Gold prices rose as minutes from September’s FOMC meeting revealed many Fed officials remain worried that recently low inflation is not temporary. That seemed to pour a bit of cold water on rate hike speculation, sending the US Dollar and front-end Treasury bond yields lower. Not surprisingly, this proved helpful for non-interest-bearing and anti-fiat assets epitomized by the yellow metal.
September’s US PPI data is next on tap. The headline on-year wholesale inflation rate is expected to rise to 2.6 percent, the highest since February 2012. US economic news-flow has broadly firmed relative to economists’ bets over the past four months, opening the door for an upside surprise. That might cap gold gains for now, although follow-through is likely to wait for the higher-profile CPI report due Friday.
Crude oil prices marked time as a slew of conflicting cues left prices without a clear lead. An EIA report predicted global supply and demand would soften in 2018. A competing analysis from OPEC upgraded demand estimates, citing a strengthening global economy while lowering supply projections for producers outside the cartel. Finally, API said US inventories added 3.1 million barrels last week.
The IEA monthly report split the difference between the OPEC and EIA world-views, projecting that crude prices will be broadly steady next year as demand rises alongside swing supply. Perhaps most ominously, the group said global destocking will halt in 2018, though markets took the remark in stride.
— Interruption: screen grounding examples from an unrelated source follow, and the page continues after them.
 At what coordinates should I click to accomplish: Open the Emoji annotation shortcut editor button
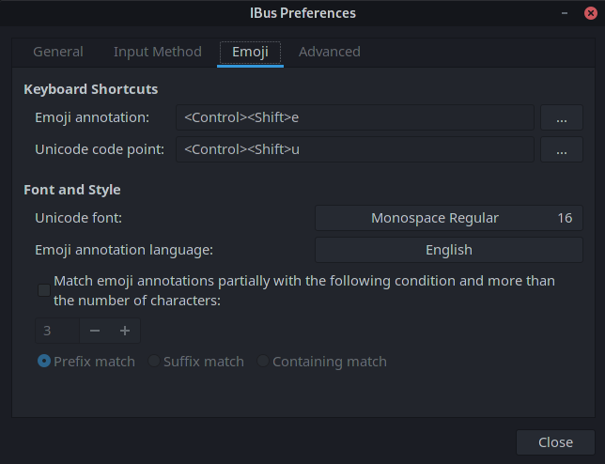(562, 118)
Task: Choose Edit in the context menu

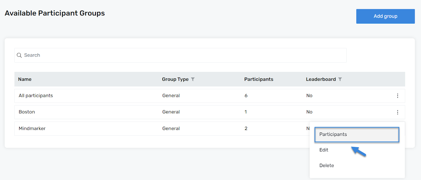Action: click(324, 150)
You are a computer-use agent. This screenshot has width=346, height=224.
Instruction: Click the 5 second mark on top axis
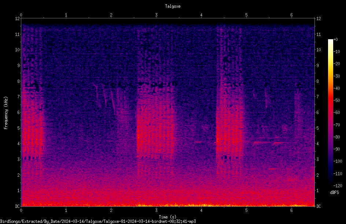246,15
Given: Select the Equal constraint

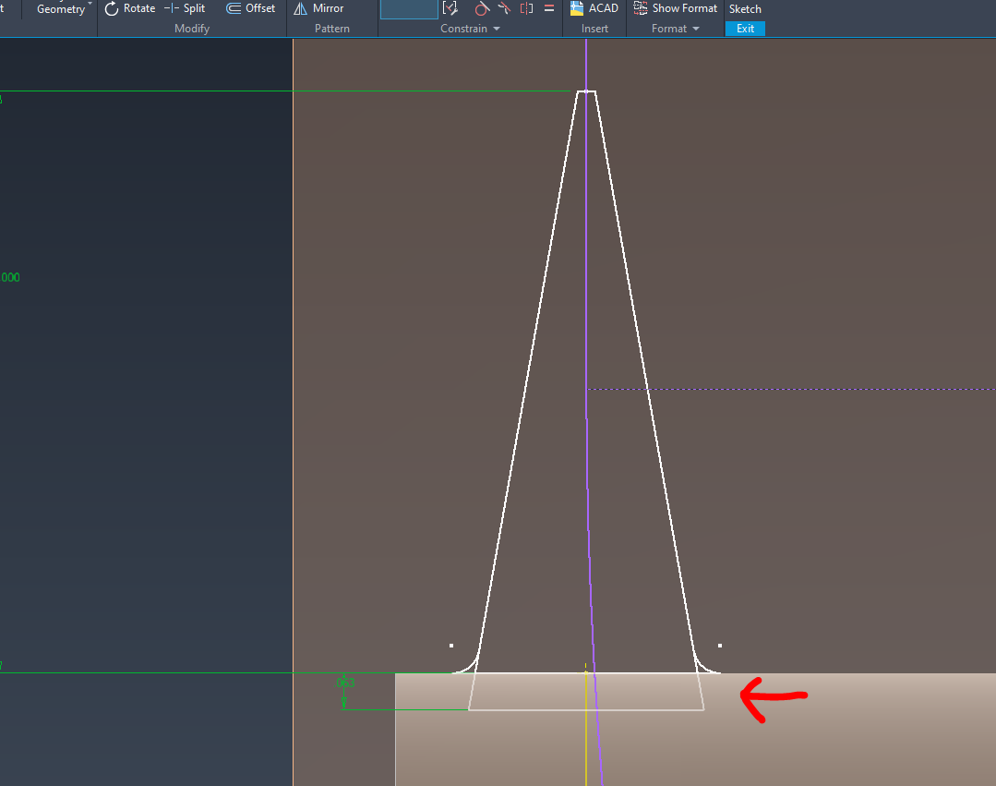Looking at the screenshot, I should [x=548, y=8].
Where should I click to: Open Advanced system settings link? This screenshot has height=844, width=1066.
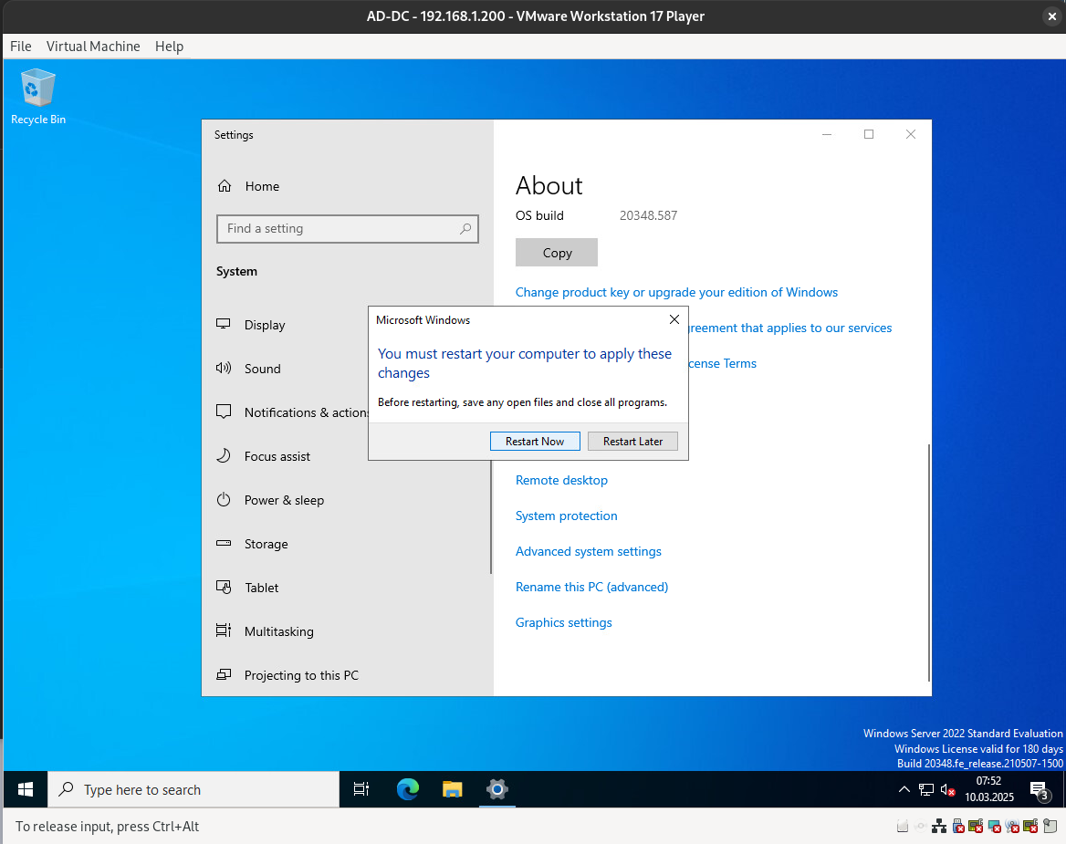click(588, 551)
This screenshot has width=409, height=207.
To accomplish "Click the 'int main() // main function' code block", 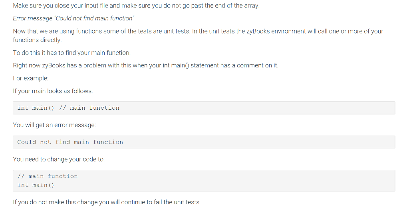I will tap(204, 108).
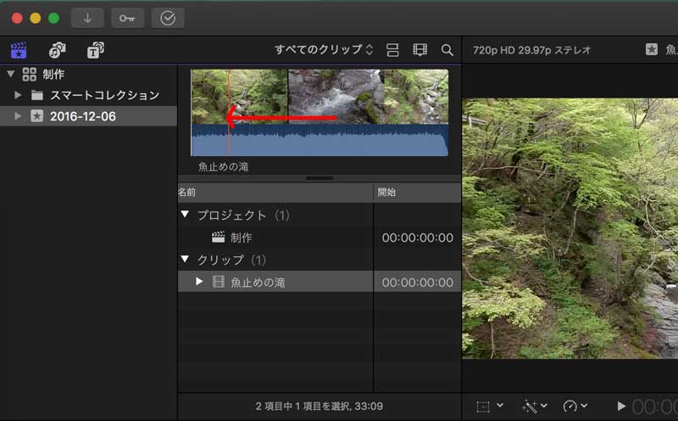678x421 pixels.
Task: Open Photos and Audio sidebar icon
Action: [57, 50]
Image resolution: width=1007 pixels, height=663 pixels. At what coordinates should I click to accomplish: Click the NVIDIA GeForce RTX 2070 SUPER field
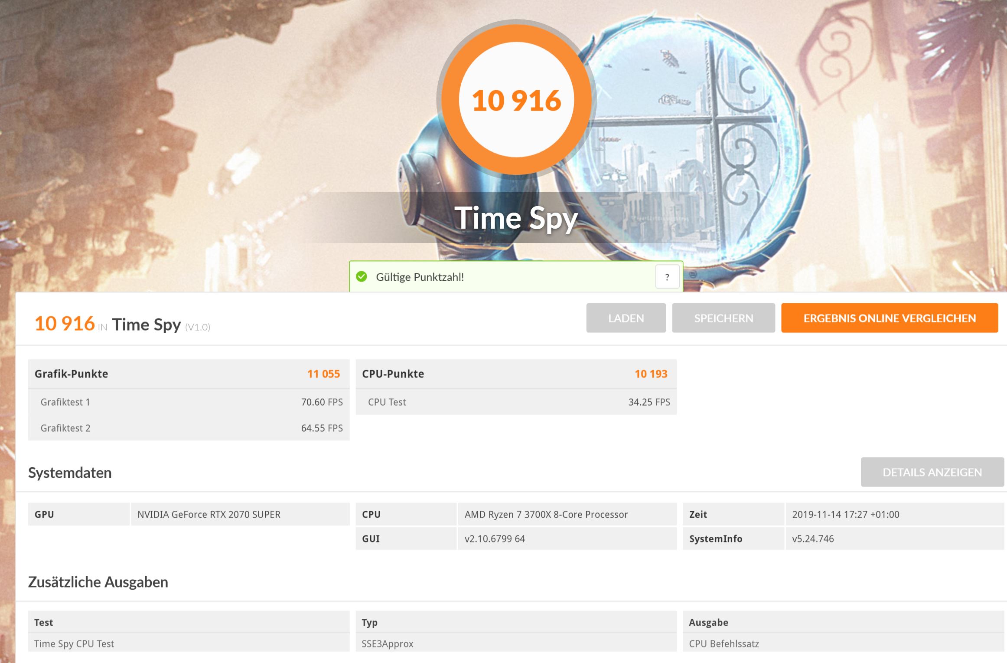tap(240, 514)
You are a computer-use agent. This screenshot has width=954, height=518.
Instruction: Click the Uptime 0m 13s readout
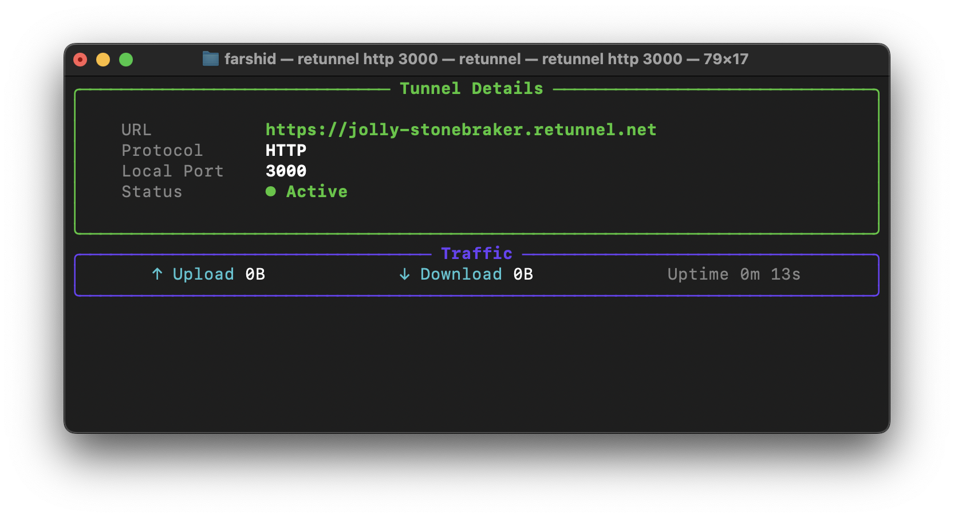coord(734,274)
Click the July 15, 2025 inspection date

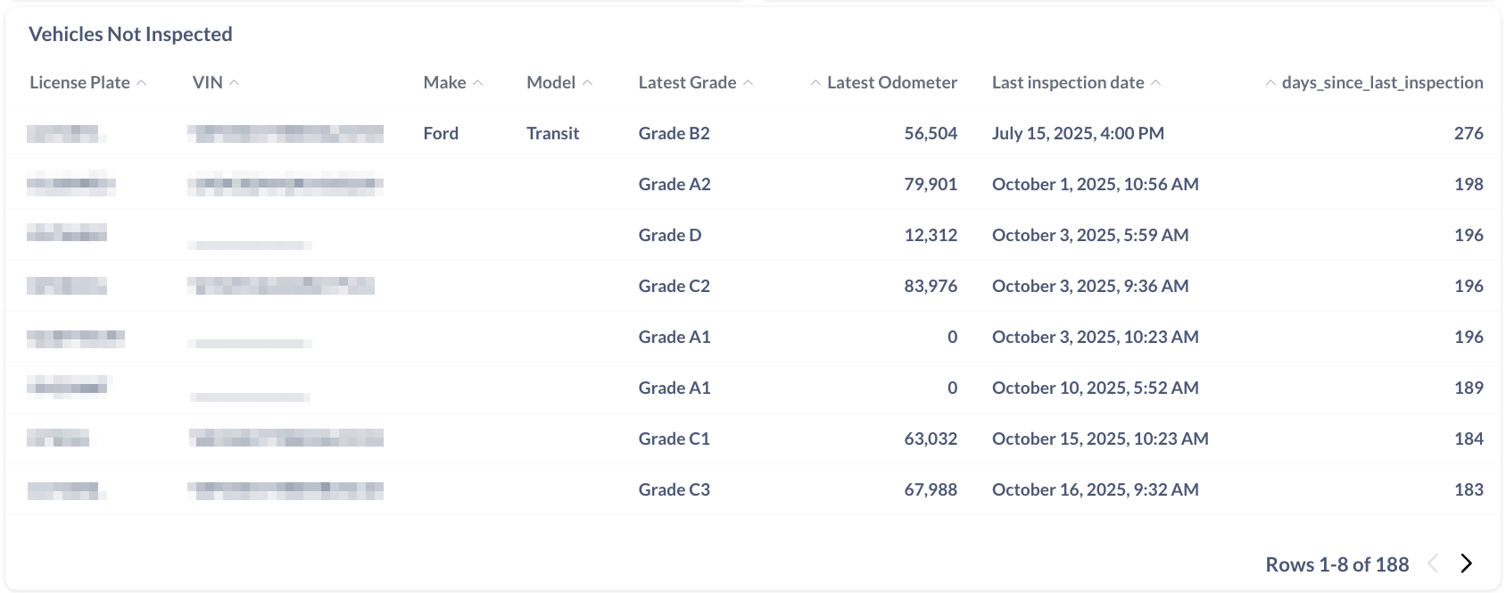[1078, 133]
Official DOE data on US inventories is up ahead, with forecasts calling for a 2.04 million barrel drop.
GOLD TECHNICAL ANALYSIS – Gold prices are working on a fifth consecutive advance and testing key resistance in the 1295.46-87 area (former double top, 23.6% Fibonacci expansion). A daily close above this barrier exposes the 38.2% level at 1319.05. Trend defining support comes in at 1260.80, the October 6 low.